Il doit être dix heures, il fait bon dans ce printemps nippon dont nous avons été si cruellement privé en douce France. Une bouffée de nostalgie doit nous pousser à franchir le seuil du Yamakawa Coffee.
c'eut été dommage... Le maitre s'est formé à Tokyo et commande directement les grains dont il n'ignore pas une caractéristique, et dont les arômes sont soigneusement emprisonnés dans les dizaines de bocaux qui accueillent le visiteur. On parle de puissance, de fruité, d'amertume, de la France et du Japon, et surtout on sourit, on rit, on échange, à la façon si espiègle et fraiche qu'ont les japonais de vous accueillir sous leur toit.

Ne le manquez pas quand vous visiterez la capitale impériale, d'autant qu'il nous a orientés vers un temple zen minuscule, déserté des touristes comme des dévots. Seule la présence discrète de la personne chargée de la propreté du sanctuaire meublait ça et là le silence de cet instant exquis.

Premières impressions

Posté le 26 Mai 2013
Tags : Japon, propreté, éducation, seppuku



Mai 2013, mon fils ainé (vous savez : Thomas, le concepteur de ce site admirable) et moi revenons de dix jours au pays du soleil levant. Ce n'est pas un vain mot lorsqu'on débarque à l'aéroport Charles de Gaulle : 10°C ! Le soleil, depuis 4 ou 5 ans, boude ce qui fut - jadis - un mois de mai si exquis dans la capitale. Cette année, c'est carrément la cata. Ce n'était pas le cas à Tokyo, Hakone ou Kyoto, en proie à la douceur d'un vrai printemps.

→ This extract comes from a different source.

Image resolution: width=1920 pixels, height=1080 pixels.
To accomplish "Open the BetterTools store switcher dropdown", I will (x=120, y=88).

Nous nous sommes même offert le luxe suprême - pour nous, pauvres parisiens - de rapporter un teint outrageusement hâlé. (Il y a quatre ans, j'eus la bonne idée de découvrir le pays en été ; les cigales chantaient, et elles le pouvaient : il faisait dans les 40 °C).
Bien que si jaloux de notre douce France, de ses verdoyants paysages, de ses monuments lourds de 2000 ans d'histoire, de sa bonne chère si enviée, force est de reconnaitre que d'y accéder au travers du RER B lorsqu'on a parcouru Omote Sando, Rappongi Hill ou les alentours du pavillon d'or, fait paraître la mère patrie terne, étriquée et surtout - la honte - particulièrement sale.
Au Japon, notamment à Tokyo où s'élancent chaque matin les nuées de millions de salarymen, où l'on fume volontiers (depuis mon dernier passage, dans d'espèces d'abribus où la rue parque désormais les esclaves de la nicotine - mais on fume au restaurant), pas un mégot par terre, pas un papier gras, pas une déjection de canidé. Dans le métro, pas un tag, pas une rayure. C'est simple, on lècherait par terre.
Et que dire des bonnes manières de ses habitants. Le seul rapport avec la "fourmi nipponne" qu'on a prétendu nous vendre il y a quelques années (et l'image d'Epinal de torrents de touristes asiatiques qui se photographient devant nos monuments - mais qui ne persisteront guère s'ils continuent à se faire agresser au sortir des luxueuses boutiques élyséennes), ce sont les hordes tokyoïtes qui se déversent en bruissant depuis des gares cyclopéennes en fendant spontanément leur flot dense au contact des visiteurs ébahis, comme les eaux de la mer rouge devant le peuple hébreux en fuite. Pour le reste, les japonais, certes bruyants à table (toute occasion est bonne pour exploser de rire), sont souriants, gais, aimables, prévenants, récurés jusqu'au bout des ongles, tirés à quatre épingles et ne peuvent construire une phrase sans la ponctuer de "kudasai" (je vous prie) et de "arigato gozaimasu" (merci beaucoup). J'en ai compté pas moins de 9 dans le seul compliment de l'hôtesse japonaise après notre atterrissage. Il faut même y réfléchir à deux fois avant de leur demander son chemin, car ils se feraient plutôt seppuku (vulgairement : Hara Kiri) que de vous décevoir. Au Japon, le sens du service signifie quelque chose. Enfin, malgré un océan de 30 millions d'âmes à Tokyo, il est exceptionnel d'entendre un coup rageur d'avertisseur (un peu plus souvent cependant qu'en 2009, il me semble) et le métro, large, climatisé et constellé d'écrans plats, y est silencieux : chacun surfe, lit ou somnole sans déranger son voisin. Personne n'y bouscule - et encore moins n'y insulte - personne. Presque une villégiature.
Ajoutez à cela la lecture des incomparables "Chroniques japonaises" de Nicolas Bouvier, et vous aurez tous les ingrédients pour un voyage inoubliable en terre nipponne.